(II Samuel 12:1-15)

Ao enviar Urias para a morte e assim desposar a viúva, Davi excedera qualquer limite. Javé não gostou nada daquilo, e ordenou que o profeta Natã fosse dar uma bronca no rei. “Dar uma bronca no rei!”, preocupava-se Natã, “Falar é fácil. Por que não vai lá ele mesmo? Como é que eu vou dar essa bronca sem deixar o homem puto?”. Foi pensando nisso por todo o caminho, e ao chegar ao palácio havia decidido abordar o assunto de forma suave, contando uma parábola. Então, quando o rei enfim o recebeu, começou a contar sua história:
— Dois homens moravam na mesma cidade…
— Qual cidade?
— Hein?
— Você disse que dois homens moravam na mesma cidade. Qual?
— Oras, não vem ao caso! Sei lá! Belém, vá.
— Belém? Olha, então eu devo conhecer os dois. Como se chamavam?
— É só uma história, majestade!
— Ah! Não é de verdade, então?
— Não!
— Bom, bom. Continue, adoro histórias.
— Então. Um dos homens era muito pobre, o outro era milionário. O rico tinha muitos bois, jumentos, ovelhas, camelos. O pobre, coitadinho, tinha só uma ovelha. Era apegado ao bichinho: a ovelha comia de sua comida, bebia em seu copo, dormia em seu colo.
— Ih. Esse cara aí com a tal ovelha, sei não…
— Pô, majestade, não fode. A ovelha era como uma filha para ele.
— Filha? Sei.
— NÃO IMPORTA! O negócio é que o milionário lá recebeu a visita de um amigo tão rico e importante quanto ele. E sabe o que ele fez?
— O quê? O quê?
— Com tantos animais à disposição em sua propriedade, resolveu, por puro capricho, matar a ovelha do vizinho pobre para servir ao visitante.
— COMO É QUE É??? O cara tinha gado à vontade, mas preferiu matar o bichinho de estimação do outro, que não tinha mais nada na vida?
— Isso mesmo.
— ESSE SUJEITO É UM FILHO-DA-PUTA! Deve dar quatro ovelhas para o vizinho e depois ser executado.
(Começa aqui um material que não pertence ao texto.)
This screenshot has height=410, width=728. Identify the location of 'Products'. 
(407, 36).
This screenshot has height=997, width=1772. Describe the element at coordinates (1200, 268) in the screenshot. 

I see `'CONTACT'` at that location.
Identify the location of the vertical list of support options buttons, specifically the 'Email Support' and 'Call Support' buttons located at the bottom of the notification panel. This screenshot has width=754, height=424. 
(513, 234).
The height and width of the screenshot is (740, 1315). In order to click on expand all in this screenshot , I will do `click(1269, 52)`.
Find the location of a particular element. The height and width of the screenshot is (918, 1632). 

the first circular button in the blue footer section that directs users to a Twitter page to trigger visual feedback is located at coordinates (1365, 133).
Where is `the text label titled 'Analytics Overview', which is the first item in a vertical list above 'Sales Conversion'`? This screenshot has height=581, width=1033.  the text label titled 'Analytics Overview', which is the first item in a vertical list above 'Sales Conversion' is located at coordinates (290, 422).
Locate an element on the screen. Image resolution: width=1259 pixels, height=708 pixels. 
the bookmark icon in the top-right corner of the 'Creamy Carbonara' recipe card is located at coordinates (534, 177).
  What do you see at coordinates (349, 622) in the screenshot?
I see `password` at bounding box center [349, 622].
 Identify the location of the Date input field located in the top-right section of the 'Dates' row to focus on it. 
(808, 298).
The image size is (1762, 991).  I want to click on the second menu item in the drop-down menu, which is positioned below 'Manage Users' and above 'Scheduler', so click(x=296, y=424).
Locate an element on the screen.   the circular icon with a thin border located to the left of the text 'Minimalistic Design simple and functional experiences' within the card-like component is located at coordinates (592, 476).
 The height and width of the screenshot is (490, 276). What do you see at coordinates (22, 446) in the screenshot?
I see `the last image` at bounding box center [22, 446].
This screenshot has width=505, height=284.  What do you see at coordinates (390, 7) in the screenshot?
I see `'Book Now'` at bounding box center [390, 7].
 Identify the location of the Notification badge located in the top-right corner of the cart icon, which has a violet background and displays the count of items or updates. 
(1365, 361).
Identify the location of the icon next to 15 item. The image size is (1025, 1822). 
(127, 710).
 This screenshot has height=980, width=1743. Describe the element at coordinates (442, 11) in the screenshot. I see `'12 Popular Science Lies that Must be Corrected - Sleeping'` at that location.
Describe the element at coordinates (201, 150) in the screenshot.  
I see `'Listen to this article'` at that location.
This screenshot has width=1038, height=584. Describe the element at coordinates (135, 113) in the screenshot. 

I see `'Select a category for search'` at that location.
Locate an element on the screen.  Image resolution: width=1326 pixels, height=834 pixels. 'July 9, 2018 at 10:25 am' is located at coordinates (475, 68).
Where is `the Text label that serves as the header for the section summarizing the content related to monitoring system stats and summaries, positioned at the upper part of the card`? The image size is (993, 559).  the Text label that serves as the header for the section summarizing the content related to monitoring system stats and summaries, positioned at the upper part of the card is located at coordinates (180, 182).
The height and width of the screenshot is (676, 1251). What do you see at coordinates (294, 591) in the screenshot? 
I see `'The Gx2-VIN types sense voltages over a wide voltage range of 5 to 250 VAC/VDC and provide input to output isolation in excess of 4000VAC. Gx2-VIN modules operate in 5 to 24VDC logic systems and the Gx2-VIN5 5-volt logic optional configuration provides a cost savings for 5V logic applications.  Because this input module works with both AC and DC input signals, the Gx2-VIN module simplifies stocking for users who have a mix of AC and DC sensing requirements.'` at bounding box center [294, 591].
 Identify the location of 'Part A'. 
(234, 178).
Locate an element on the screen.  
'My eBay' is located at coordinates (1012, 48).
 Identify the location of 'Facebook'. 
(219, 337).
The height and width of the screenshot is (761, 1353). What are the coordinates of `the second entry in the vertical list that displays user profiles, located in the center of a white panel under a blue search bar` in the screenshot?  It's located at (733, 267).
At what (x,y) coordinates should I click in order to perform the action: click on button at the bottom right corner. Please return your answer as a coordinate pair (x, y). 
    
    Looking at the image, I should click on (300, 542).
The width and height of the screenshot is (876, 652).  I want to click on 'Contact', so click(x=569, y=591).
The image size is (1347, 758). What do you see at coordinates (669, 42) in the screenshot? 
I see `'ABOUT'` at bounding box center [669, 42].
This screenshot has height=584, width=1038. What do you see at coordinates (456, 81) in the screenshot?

Não consigo imaginar outro castigo para ato tão cruel.
— Pois esse sujeito é o senhor, majestade.
— COMO??? Não sei do que você está falando.
— Não sabe? Urias? Bate-Seba?
— Er… Quem?
— JAVÉ SABE TUDO, DAVI! Ele mandou dizer que o fez rei de todo o Israel, que o salvou de Saul e entregou o reino em suas mãos. Tudo isso ele lhe deu, e daria tudo duplicado. Então por que é que você foi cometer um crime tão vil?
— C-Crime…?
— VOCÊ ORDENOU A MORTE DE URIAS, PARA PODER FICAR COM A MULHER DELE!
— Eeeeeeeeeeeeeeeeu?
— JAVÉ SABE TUDO! Como punição por seus atos, ele diz que sua descendência terá uma história violenta. Além disso, uma pessoa de sua própria família causará sua desgraça. Suas esposas vão se entregar a outro homem, e ele vai traçar todas no meio da rua, à luz do dia, para que todo o Israel saiba que o rei é um chifrudo.
— Tá certo, tá certo… Eu errei.
A confissão do rei fora mais fácil do que Natã esperava. O profeta não resistiu à tentação de dar uma boa notícia:
— Ah, não fica assim! Javé perdoou seu pecado, não vai matá-lo nem nada assim.
— Que bom.
— É, é. Muito bom. Só tem uma coisinha…
— O quê?
— Sabe o menino, filho de Bate-Seba?
— Claro! Aquele menino é a alegria da minha vida!
— Er… Então. O menino… — bem devagar, Natã ia andando de costas na direção da porta enquanto falava — O menino vai pagar por essa.
— Como?
— Deus vai matar o seu filho, Davi.
O rei ficou sem acreditar por um instante: primeiro Javé o repreendia por matar um homem inocente, e agora punia por isso alguém mais inocente ainda, um bebê? Não podia ser verdade. Quis confirmar com Natã, mas o profeta já dera no pé.